Der Untergang des Römischen Reiches ist ein viel diskutiertes Thema der Altertumswissenschaft. Es geht um die Gründe für den allmählichen Niedergang des weströmischen Reiches, das mit der Absetzung des weströmischen Kaisers Romulus Augustulus im Jahr 476 (bzw. mit dem Tod des letzten von Ostrom anerkannten Kaisers Julius Nepos im Jahr 480) endete, wobei höchst unterschiedliche Theorien entworfen wurden und werden. Zentral ist hierbei vor allem die Frage, ob primär innere Faktoren (z. B. strukturelle Probleme, angebliche „Dekadenz“, religiöse und soziale Umbrüche, Bürgerkriege) oder der Druck durch äußere Angreifer (Germanen, Hunnen, Perser) für die Entwicklung verantwortlich zu machen sind.

Das oströmische/byzantinische Reich überdauerte den Zusammenbruch des weströmischen Kaisertums. Es ging erst 1453 mit der Eroberung Konstantinopels durch Sultan Mehmed II., bei welcher der letzte byzantinische Kaiser Konstantin XI. den Tod fand, zu Ende.

Überblick

Die Positionen, die in der historischen Forschung zum Ende des Römischen Reiches vertreten wurden und werden, sind sehr vielfältig.

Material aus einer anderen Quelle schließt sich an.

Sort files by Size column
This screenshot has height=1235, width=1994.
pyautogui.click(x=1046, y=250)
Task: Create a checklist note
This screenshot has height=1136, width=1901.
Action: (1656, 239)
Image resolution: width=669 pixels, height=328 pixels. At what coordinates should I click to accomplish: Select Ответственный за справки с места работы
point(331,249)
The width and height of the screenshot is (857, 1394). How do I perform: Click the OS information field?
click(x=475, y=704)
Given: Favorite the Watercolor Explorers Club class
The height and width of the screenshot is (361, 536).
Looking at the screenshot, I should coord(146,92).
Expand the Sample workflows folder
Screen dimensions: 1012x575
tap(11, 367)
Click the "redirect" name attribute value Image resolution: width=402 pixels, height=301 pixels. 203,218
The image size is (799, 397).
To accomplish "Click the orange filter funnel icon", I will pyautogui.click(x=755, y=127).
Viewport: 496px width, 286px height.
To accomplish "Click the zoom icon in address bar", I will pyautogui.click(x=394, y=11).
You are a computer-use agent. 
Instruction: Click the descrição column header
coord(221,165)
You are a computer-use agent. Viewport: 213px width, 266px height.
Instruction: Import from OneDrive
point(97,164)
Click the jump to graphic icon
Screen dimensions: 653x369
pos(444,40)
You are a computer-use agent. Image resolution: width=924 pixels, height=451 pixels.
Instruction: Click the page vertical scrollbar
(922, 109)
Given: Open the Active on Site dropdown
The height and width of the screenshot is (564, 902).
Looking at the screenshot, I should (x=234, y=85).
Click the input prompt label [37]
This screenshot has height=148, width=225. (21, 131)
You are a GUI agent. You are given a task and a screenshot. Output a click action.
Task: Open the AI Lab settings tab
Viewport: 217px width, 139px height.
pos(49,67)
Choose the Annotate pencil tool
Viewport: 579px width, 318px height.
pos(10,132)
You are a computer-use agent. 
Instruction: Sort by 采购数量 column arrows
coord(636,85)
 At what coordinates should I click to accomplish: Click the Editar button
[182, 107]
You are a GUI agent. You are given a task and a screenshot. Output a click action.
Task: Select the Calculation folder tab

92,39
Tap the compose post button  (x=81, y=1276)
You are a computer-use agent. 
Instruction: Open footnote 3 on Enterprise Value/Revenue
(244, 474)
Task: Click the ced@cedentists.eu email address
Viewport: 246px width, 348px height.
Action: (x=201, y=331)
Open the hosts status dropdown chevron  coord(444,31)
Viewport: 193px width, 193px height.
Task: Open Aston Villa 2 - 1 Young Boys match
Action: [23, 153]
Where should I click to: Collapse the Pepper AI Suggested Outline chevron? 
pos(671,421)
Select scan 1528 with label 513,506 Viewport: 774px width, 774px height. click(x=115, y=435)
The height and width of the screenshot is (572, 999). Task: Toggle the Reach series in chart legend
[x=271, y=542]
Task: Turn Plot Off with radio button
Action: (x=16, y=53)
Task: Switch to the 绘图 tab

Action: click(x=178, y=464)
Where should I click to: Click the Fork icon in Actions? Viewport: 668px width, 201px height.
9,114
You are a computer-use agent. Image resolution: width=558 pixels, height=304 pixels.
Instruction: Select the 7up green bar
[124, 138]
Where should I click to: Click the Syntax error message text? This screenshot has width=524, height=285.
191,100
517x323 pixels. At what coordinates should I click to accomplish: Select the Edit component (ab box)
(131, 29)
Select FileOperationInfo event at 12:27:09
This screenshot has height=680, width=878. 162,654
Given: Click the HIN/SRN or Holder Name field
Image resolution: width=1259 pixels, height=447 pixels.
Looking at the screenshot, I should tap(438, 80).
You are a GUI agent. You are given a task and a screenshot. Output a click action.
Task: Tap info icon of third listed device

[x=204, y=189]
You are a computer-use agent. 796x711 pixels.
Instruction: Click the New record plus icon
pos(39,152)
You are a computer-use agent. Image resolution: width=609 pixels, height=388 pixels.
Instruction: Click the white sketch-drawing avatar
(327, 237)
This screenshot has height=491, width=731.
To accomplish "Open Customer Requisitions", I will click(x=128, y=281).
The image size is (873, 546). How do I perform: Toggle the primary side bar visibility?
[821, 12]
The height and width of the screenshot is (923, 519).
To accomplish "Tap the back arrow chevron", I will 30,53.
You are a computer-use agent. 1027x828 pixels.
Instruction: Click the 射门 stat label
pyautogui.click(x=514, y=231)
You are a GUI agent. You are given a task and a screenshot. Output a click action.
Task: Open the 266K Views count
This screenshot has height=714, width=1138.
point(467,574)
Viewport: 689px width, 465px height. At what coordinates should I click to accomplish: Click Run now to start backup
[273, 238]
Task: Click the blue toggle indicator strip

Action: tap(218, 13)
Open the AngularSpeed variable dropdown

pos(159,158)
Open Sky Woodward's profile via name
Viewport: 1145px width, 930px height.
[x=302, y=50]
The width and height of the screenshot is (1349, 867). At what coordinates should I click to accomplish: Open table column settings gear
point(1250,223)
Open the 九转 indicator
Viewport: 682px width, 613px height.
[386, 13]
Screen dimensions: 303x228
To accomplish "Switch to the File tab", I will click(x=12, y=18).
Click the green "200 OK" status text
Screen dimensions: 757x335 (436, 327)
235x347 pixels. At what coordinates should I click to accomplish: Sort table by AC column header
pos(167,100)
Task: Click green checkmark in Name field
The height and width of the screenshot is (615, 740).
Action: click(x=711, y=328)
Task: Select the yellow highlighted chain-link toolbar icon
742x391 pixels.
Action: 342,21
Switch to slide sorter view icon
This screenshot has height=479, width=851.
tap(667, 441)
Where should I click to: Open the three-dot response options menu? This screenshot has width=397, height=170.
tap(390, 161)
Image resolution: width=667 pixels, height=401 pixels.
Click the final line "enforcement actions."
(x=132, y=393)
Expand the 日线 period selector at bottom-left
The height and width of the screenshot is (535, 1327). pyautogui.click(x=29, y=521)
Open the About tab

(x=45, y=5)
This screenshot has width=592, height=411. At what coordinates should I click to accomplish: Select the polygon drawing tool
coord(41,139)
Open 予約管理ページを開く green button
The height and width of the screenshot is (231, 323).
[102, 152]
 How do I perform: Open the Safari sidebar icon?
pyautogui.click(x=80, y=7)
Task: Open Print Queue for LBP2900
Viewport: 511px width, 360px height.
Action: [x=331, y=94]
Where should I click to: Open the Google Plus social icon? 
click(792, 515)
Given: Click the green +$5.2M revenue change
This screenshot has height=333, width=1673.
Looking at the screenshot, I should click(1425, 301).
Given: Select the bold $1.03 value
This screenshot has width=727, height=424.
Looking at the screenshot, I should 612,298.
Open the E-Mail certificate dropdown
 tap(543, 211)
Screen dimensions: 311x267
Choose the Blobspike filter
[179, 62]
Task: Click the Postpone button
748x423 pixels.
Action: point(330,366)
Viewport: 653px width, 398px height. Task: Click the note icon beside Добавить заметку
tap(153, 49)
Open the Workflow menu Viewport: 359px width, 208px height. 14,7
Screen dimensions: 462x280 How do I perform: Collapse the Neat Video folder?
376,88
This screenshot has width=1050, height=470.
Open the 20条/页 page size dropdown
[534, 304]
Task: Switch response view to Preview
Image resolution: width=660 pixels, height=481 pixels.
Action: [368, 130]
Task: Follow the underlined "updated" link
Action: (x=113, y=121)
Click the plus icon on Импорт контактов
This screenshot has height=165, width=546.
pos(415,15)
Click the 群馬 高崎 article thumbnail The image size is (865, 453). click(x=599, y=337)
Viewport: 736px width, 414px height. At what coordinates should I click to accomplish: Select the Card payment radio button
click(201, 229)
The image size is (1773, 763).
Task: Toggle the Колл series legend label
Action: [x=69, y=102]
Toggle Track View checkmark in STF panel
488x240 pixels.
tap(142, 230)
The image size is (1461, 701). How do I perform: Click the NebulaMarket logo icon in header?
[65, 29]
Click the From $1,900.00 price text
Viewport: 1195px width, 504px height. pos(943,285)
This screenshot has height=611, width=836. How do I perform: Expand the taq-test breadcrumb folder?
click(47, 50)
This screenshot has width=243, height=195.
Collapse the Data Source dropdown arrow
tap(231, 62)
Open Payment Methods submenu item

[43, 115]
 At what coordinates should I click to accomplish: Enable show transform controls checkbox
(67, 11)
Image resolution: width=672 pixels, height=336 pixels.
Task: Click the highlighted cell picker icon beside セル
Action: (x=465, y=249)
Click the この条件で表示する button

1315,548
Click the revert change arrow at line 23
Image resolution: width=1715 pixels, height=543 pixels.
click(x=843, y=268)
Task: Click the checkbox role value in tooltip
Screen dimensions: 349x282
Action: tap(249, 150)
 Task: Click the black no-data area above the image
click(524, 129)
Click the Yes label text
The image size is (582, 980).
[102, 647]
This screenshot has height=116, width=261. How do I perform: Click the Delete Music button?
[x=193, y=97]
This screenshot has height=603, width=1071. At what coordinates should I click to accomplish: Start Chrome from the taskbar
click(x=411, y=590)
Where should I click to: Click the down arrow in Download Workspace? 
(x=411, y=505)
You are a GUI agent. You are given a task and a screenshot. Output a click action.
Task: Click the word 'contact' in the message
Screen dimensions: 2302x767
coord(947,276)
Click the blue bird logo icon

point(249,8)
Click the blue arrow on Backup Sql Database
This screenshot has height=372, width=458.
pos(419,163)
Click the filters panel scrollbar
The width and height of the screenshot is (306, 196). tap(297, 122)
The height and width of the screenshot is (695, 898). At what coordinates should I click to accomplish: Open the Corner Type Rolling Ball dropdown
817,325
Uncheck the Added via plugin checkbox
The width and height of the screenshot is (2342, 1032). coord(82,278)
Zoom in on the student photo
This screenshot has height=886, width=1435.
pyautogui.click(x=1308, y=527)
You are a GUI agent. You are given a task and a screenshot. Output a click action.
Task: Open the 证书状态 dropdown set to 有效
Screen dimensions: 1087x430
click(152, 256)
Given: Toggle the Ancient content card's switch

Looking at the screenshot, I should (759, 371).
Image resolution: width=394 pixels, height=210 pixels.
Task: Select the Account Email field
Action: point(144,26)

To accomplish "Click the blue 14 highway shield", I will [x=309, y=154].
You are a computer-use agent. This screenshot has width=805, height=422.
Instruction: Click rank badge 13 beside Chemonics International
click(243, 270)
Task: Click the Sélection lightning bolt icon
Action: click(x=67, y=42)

Die meisten lassen sich jedoch grob den folgenden vier Ansätzen zuordnen:

  • Dekadenz: Diese vor allem in der älteren Forschung sowie in populärwissenschaftlichen Publikationen weit verbreitete Ansicht geht davon aus, dass das Römische Reich spätestens seit dem 3. Jahrhundert einem moralischen Verfallsprozess ausgesetzt gewesen sei; Macht und Wohlstand hätten langfristig zu einem Werteverfall geführt, der die ökonomische und militärische Stärke des Imperiums schleichend schwinden ließ. Seit der Aufklärung wurde in diesem Zusammenhang oft das Christentum als ein wesentlicher Faktor benannt, während insbesondere marxistisch beeinflusste Gelehrte dagegen vor allem sozioökonomische Krisen verantwortlich machten. Äußeren Angriffen wurde hingegen nur eine sekundäre Bedeutung zugesprochen.
  • Katastrophe: Im Gegensatz zur Dekadenztheorie hat dieser ebenfalls früh formulierte Ansatz auch heute noch Vertreter in der Fachwissenschaft. Diese gehen davon aus, dass es der gewachsene äußere Druck gewesen sei, der im 4. und 5. Jahrhundert zum Untergang Westroms geführt habe. Eine wichtige Rolle wird dabei oft dem Auftreten der Hunnen zugeschrieben, deren Vorstoß gen Westen eine Völkerwanderung ausgelöst habe, der Westrom nicht habe standhalten können. Folgt man dieser Sichtweise, so wurde Westrom von (überwiegend germanischen) Invasoren erobert; sein Ende ist also primär das Ergebnis katastrophaler Ereignisse, die über die Römer von außen hereinbrachen. Aktuelle Vertreter dieser Position sind unter anderem Peter Heather und Bryan Ward-Perkins.
  • Transformation: Weit verbreitet ist in der gegenwärtigen Forschung die Ansicht, es sei irreführend, von den politischen Veränderungen überhaupt auf einen Untergang Roms zu schließen. Vielmehr lasse sich in kultureller, sozialer und ökonomischer Hinsicht stattdessen ein langsamer Wandlungsprozess beobachten, an dessen Ende sich das Imperium Romanum in die Welt des Mittelalters transformiert habe, ohne dass radikale Brüche zu konstatieren seien. Aktuelle Vertreter dieser Position sind unter anderem Peter Brown, Walter Goffart und Averil Cameron.
  • Bürgerkrieg: In jüngster Zeit wird vermehrt die Position vertreten, das Ende Westroms sei weder durch eine friedliche Transformation noch durch äußere Angriffe verursacht worden, sondern sei vielmehr eine Konsequenz aus jahrzehntelangen Bürgerkriegen gewesen, durch welche Macht und Ansehen der weströmischen Regierung so sehr erodiert seien, dass nach ihrem Kollaps schließlich die Anführer (reges) reichsfremder Söldnerheere (foederati) an ihre Stelle getreten seien und lokale Herrschaften etabliert hätten. Aktuelle Vertreter dieser Position sind unter anderem Guy Halsall, Henning Börm und Christian Witschel.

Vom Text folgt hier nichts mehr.